Najnowsze wpisy, strona 4


cd
Autor: magicsunny
Tagi: cd  
20 listopada 2009, 14:50

Zlozylam o kolejne dwa benefity na dzieci i na siebie. Jako samotny rodzic z dwojka malych dzieci, bez zadnych dochodow, troche tu moge zdzialac.

Dostalam dzis tez odpowiedz, ze dostalam dodatek za opieke nad Miskiem. Poniewaz on ma niepelnosprawnosc i dodatek za to, ja sie zakwalifikowalam. Juz mam prawie na oplate za dom :-).

Teraz czekam na cala reszte. Niektore rzeczy do 4 tygodni, inne do 12 tygodni.

Podalam G. o alimenty na Igora. Tez czekania 12 tygodni.

Mam nadzieje, ze dostane tez dodatek do oplat za czynsz... Za tydzien bede miala odpowiedz.

G. wyjezdza na weekend.

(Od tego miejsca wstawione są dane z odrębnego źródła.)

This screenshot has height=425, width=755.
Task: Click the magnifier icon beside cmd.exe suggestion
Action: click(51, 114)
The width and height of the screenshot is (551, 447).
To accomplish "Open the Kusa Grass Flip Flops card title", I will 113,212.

Pod pretekstem rozmow o prace w trzech roznych miastach. Jakos dziwnie blisko sa one do miasta, w ktorym mieszka jego brat. Coz to bedzie za chlanie ;].

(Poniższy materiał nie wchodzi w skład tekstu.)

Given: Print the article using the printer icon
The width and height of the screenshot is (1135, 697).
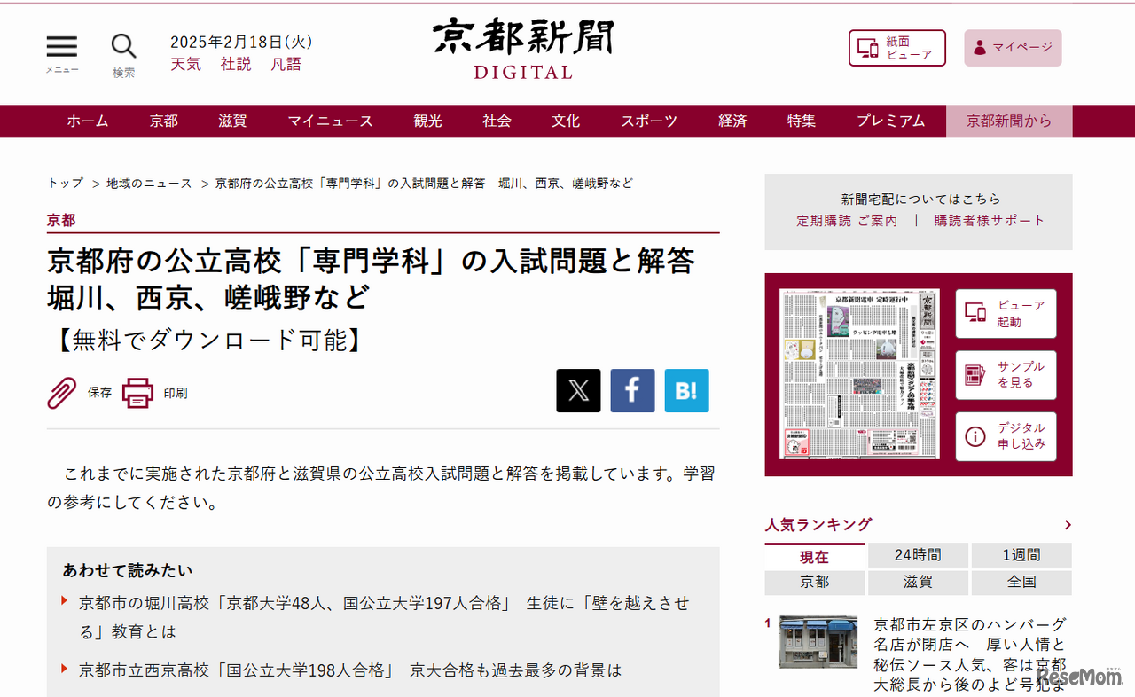Looking at the screenshot, I should click(137, 391).
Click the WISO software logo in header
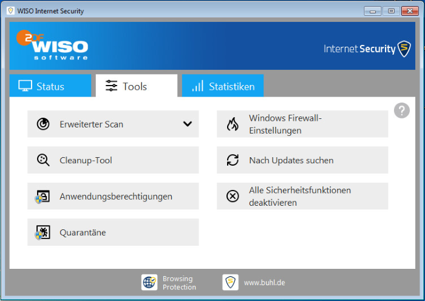The image size is (425, 301). (53, 46)
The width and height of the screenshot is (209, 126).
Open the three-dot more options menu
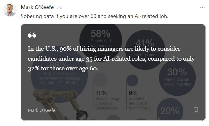[202, 7]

Dobrze, niech wyjezdza jak najczesciej. Tylko czekam. I zapisuje. Kiedy nie wraca na noc... ;]Przyda sie ;].

24 stycznia lece z chlopcami do PL. Mam 27go rozprawe w sadzie, o zgode na sprzedaz mieszkania - okazalo sie, ze musze miec zgode sadu dla nieletnich, bo ja jestem tylko zarzadca jego majatku.

Bede na tydzien 24-29 stycznia :-)

Z jednej strony mnie to cieszy. Z drugiej... kolejny wydatek, bo bilety drogie juz teraz, a i zyc za cos tam bedzie trzeba przez tydzien... Pomysle, pomysle. Dwie raty kredytu chce prolongowac, moze uda mi sie uzbierac.

 

Problem, bo siostra przylatuje 27 stycznia. Jakos to obmysle. Pod czyja opieke ja na 4 dni tu oddac.

Tesciowa moja - mama bylego meza - zmarla na raka... A rozmawialam z nia w marcu. Juz dobrze bylo. Juz nie bylo przerzutow, wlosy zaczynaly odrastac... I nagle... Jakos dosc mocno mnie to ruszylo... ;/]

 

Dzialam dalej. Dzieki dziewczynki :-).

 

P.S. Bilet juz abukowalam. Oczywiscie z karty mojej mamy ;]

Dziekuje
Autor: magicsunny
Tagi: dziekuje  
17 listopada 2009, 22:43

Dziewczyny... dziekuje Wam strasznie, za to ze jestescie. Ze wspieracie... Bo to co robie, latwe nie jest. Moja decyzja i jeszcze raz moja, ale milo wiedziec, ze mozna na kogos liczyc. Oprocz Was jest jeszcze Andrzej. To taki dobry dusze, co da kopa jak trzeba i "poglaska" po glowie jak zle... ;-).

Czekam na papiery z sadu. Maja niedlugo przyjsc.

Zarejestrowalam dzislanosc gospodarcza, zeby moc sie ubiegac o pewne zasilki na dzieciaki.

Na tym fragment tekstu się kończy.